Still in Carmacks: Day 17 of the Yukon River Trip

Drying out The Sundowner on the Yukon River in Carmacks

Technically, we're still on the Yukon River, though we are tied to a tree at a public boat launch in Carmacks.  The .7 miles it takes to walk to town is a welcome to our legs that have seemed unused since we left our home in Indiana almost four weeks ago.  We take turns going into town for supplies or to explore while the other stays with the boat.  We were told not to leave our boat unattended (not that we would have anyway).  The locals are welcoming; it is nice to be around people again.

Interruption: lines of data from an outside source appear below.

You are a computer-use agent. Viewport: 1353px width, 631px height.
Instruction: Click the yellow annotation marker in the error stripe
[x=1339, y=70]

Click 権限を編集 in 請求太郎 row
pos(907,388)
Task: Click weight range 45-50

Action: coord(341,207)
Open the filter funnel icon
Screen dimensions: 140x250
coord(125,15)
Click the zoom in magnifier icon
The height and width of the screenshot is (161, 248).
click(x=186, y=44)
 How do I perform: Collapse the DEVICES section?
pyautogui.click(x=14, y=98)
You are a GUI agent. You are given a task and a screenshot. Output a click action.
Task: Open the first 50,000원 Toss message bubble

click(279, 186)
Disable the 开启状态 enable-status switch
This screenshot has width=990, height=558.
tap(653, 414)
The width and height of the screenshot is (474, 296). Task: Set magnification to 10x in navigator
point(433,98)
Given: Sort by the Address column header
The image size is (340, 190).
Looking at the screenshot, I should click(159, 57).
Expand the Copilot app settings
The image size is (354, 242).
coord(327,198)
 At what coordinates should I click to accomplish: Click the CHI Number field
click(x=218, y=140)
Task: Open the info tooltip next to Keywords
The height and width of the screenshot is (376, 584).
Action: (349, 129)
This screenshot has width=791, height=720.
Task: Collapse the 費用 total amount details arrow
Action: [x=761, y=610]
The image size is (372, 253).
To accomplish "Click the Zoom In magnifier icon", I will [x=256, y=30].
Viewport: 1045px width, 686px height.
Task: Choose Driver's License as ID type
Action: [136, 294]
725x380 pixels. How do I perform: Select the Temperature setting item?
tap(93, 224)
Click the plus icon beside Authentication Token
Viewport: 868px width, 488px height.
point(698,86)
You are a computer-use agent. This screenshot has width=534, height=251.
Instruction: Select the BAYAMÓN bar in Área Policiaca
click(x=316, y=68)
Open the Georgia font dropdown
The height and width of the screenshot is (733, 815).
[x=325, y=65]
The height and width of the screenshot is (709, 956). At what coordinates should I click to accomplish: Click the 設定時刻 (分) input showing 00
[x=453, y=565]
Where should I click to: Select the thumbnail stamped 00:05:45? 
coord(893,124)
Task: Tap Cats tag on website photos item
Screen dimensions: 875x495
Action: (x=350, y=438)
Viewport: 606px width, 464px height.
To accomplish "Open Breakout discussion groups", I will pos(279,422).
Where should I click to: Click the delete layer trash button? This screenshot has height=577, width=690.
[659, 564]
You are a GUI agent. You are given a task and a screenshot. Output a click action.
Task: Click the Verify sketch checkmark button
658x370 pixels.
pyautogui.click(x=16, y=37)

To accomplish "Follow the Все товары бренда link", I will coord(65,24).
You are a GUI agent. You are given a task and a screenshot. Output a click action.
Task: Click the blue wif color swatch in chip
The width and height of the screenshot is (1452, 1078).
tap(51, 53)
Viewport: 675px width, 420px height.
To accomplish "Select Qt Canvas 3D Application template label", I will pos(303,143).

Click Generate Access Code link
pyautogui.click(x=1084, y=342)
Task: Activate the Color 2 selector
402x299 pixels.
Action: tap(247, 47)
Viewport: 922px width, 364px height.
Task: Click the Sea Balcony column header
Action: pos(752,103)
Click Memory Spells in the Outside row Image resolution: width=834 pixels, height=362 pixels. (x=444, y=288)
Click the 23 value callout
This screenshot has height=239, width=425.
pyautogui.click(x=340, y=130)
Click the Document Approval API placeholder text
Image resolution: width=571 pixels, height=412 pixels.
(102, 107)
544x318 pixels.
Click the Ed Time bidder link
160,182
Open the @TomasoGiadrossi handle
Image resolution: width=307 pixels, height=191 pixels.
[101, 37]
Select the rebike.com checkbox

The rain has been on & off with brief visits from the warming sun.  So, it's been a constant battle to dry out our boat and gear.  When we think the soaking rain is almost at an end, it returns to drench us again.  We've been told that it's unseasonable wet this year in Carmacks…what, with 12 straight days of rain--ugh.  We were blessed not to encounter much rain while we were traveling the last 202 miles of the Yukon River (besides the last 65 miles), and I am grateful for that. 

I'm not sure if word has gotten around or if people are just happy the rain has let up, but we are most certainly peaking the interest of the citizens of Carmacks and the Little Salmon/Carmacks First Nation people, who reside across the river from us.  You would think a band of traveling players had arrived in town by the way they slowly drive around the circle drive…sometimes more than once.  Others put their vehicles in park and just stare at us.  And still others get out and talk with us about our journey down the Yukon River.  The village of Carmacks is used to seeing all sorts of paddlers, but I dare to say there's probably not been a pair quite like us with our camouflaged cabin donning the Nurpu skull and crossbones.  Actually, our visitors are providing us with our own sort of entertainment.  We've never seen so much rubber-necking in one spot.  We just hope that it's only curiosity that brings on the long stares.

Tonight is our last night on the Yukon River.  I am thankful we've been able to spend a few days on the river here in Carmacks once we finished paddling.  Carmacks is so quaint and friendly, and I know it will be hard tomorrow to say goodbye not only to the Yukon River but also to the sweet village of Carmacks.  

How will we spend our last night on the Yukon River?  Besides warming our feet by the fire, I'm guessing we've got gold panning & fishing on this evening's agenda.